Passage shown ▸
↓↓↓
My First Year of Freelance… Kind of.

Credit: Ameena Rojee



In the Beginning

This time last year, April 2019, I quit my job. Not in an, ‘I’ve found a new opportunity which I think will be good for me’ kind of way. More in a, ‘I can’t keep doing this. I’m at rock bottom, I hate my life and it just isn’t worth it anymore’ sort of way.

Nine months previously I’d been made redundant for the second time in my career. I know right… there’s a bit of a pattern emerging right now. However, at the time it was a perfect opportunity to do my own thing. I was placed on gardening leave for a month and I was certain I was going to go freelance as it was something I’d spoken about for months leading up to that point. I didn’t do that though. What I did do was go into immediate job hunting mode as if I was some kind of robot from Hitchhikers Guide to the Galaxy and it was pre-programmed as a fail-safe mechanism. I made a schedule. I had a new website, PDFolio and CV ready in two days and I found myself a new job offer within five. Which I accepted.




See, I hadn’t given myself any time to let the initial storm subside and as a result, I hadn’t given myself any time to think about what I was doing, or what I wanted. Something which in hindsight I would recommend everyone does, and also something I hope the current Corona Epidemic will help people see the worth in. Slow down, think and reflect. What do you want?
↑↑↑
Records supplied ▸
↓↓↓
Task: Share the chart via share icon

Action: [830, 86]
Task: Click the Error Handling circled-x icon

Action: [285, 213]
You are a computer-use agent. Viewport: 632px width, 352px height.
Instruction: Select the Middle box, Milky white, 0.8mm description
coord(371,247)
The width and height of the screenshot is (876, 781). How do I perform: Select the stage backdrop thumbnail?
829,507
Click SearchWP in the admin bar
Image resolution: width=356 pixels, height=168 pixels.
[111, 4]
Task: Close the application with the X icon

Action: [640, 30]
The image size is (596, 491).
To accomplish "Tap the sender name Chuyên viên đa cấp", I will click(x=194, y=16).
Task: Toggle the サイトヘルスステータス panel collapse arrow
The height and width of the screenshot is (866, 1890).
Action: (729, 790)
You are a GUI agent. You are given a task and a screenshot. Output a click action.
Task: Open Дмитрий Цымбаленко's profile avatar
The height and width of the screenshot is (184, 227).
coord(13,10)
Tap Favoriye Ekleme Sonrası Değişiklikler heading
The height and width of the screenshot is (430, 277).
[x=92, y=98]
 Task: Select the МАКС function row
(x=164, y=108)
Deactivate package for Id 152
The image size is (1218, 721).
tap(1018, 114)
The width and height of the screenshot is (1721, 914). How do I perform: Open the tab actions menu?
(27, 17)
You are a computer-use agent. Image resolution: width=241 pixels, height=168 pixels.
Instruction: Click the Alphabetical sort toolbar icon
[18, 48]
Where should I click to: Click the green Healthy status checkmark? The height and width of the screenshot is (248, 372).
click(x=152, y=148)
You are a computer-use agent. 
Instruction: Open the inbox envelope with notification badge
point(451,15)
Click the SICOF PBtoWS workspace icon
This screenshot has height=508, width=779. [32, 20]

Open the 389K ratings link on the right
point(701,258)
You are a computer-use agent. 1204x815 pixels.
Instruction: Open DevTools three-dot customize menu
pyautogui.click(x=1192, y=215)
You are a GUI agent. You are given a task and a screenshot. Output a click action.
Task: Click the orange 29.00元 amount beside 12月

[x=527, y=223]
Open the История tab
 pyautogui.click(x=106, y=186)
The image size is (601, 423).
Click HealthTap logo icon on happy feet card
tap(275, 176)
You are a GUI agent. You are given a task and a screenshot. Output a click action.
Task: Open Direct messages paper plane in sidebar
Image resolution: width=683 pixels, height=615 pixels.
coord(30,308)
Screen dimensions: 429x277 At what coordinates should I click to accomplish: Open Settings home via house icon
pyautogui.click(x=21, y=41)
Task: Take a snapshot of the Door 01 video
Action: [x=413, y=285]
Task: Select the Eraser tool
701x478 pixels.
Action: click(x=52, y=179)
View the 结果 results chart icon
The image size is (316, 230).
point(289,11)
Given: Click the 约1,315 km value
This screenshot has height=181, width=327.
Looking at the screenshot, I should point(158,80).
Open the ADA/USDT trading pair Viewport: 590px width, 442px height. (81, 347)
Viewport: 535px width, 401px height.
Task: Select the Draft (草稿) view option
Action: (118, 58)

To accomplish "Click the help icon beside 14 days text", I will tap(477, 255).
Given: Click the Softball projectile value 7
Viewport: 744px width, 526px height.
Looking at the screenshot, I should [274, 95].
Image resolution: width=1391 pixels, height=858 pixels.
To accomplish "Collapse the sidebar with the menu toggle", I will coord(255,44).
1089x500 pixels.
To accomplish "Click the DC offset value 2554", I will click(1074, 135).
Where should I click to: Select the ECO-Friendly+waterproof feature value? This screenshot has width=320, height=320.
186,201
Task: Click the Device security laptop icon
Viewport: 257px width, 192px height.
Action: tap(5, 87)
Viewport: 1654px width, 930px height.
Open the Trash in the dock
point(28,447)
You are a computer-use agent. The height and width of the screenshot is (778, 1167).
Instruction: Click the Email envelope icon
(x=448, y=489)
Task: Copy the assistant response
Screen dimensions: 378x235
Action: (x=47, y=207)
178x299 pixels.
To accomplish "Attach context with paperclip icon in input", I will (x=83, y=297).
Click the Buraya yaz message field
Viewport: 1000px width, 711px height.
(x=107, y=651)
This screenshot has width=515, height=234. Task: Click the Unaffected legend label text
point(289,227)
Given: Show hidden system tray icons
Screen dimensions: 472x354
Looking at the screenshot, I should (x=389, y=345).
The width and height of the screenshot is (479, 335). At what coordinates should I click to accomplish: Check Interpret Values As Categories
↑↑↑
Exercise requirements ▸
**A.** Reproduce the entire blog post about a first year of freelancing, word for word.
**B.** Repeat the lines of the records from the one containing "Task: Select the Eraser tool" through the one containing "Looking at the screenshot, I should point(158,80).", inclusive, without changing anything.

Exercise results ▸
**A.**
My First Year of Freelance… Kind of.

Credit: Ameena Rojee



In the Beginning

This time last year, April 2019, I quit my job. Not in an, ‘I’ve found a new opportunity which I think will be good for me’ kind of way. More in a, ‘I can’t keep doing this. I’m at rock bottom, I hate my life and it just isn’t worth it anymore’ sort of way.

Nine months previously I’d been made redundant for the second time in my career. I know right… there’s a bit of a pattern emerging right now. However, at the time it was a perfect opportunity to do my own thing. I was placed on gardening leave for a month and I was certain I was going to go freelance as it was something I’d spoken about for months leading up to that point. I didn’t do that though. What I did do was go into immediate job hunting mode as if I was some kind of robot from Hitchhikers Guide to the Galaxy and it was pre-programmed as a fail-safe mechanism. I made a schedule. I had a new website, PDFolio and CV ready in two days and I found myself a new job offer within five. Which I accepted.




See, I hadn’t given myself any time to let the initial storm subside and as a result, I hadn’t given myself any time to think about what I was doing, or what I wanted. Something which in hindsight I would recommend everyone does, and also something I hope the current Corona Epidemic will help people see the worth in. Slow down, think and reflect. What do you want?

**B.**
Task: Select the Eraser tool
701x478 pixels.
Action: click(x=52, y=179)
View the 结果 results chart icon
The image size is (316, 230).
point(289,11)
Given: Click the 约1,315 km value
This screenshot has height=181, width=327.
Looking at the screenshot, I should point(158,80).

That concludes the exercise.